§ Task directions
Copy every line of the records below that holds the word "agent".

Stored data entries
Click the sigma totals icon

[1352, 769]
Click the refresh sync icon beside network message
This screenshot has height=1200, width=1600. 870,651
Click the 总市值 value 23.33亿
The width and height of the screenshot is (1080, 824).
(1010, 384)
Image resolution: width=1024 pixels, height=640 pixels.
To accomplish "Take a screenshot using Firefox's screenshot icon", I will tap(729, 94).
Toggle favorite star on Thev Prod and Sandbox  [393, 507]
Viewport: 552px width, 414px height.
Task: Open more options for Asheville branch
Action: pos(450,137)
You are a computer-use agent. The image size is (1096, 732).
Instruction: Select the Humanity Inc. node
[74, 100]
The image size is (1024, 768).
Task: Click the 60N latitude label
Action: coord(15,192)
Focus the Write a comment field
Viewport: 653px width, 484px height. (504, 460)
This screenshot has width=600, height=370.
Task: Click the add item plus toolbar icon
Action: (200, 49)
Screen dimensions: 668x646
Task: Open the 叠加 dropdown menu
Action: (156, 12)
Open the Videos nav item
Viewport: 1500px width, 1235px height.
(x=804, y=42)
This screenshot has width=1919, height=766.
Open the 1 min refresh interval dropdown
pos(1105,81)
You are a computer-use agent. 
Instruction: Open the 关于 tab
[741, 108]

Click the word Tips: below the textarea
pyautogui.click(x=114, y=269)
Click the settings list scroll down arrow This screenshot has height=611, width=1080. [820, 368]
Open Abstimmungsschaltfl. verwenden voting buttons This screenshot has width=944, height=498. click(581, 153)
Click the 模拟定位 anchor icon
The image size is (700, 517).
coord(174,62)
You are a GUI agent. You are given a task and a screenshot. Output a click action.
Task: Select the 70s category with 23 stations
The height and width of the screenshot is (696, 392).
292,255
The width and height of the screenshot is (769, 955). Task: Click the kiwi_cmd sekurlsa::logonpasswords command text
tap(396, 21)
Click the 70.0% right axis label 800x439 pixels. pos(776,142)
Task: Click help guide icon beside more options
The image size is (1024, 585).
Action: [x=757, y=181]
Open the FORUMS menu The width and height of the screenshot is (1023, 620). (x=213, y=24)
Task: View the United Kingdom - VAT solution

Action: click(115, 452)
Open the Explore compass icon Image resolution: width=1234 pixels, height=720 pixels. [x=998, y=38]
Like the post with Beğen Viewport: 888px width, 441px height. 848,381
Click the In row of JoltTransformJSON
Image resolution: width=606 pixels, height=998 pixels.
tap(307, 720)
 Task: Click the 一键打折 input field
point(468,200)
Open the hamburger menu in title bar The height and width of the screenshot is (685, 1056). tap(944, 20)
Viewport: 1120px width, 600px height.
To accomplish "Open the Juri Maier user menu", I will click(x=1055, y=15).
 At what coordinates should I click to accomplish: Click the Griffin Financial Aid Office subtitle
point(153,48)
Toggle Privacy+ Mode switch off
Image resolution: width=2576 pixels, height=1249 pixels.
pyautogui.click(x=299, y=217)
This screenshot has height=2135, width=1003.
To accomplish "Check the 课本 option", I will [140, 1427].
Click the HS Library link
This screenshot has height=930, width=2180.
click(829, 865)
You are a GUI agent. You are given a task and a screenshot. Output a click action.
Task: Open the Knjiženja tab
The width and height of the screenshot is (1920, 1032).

§ Answer
You are a computer-use agent. The image size is (1096, 732).
You are a computer-use agent. 
You are a GUI agent. You are given a task and a screenshot. Output a click action.
You are a GUI agent. You are given a task and a screenshot. Output a click action.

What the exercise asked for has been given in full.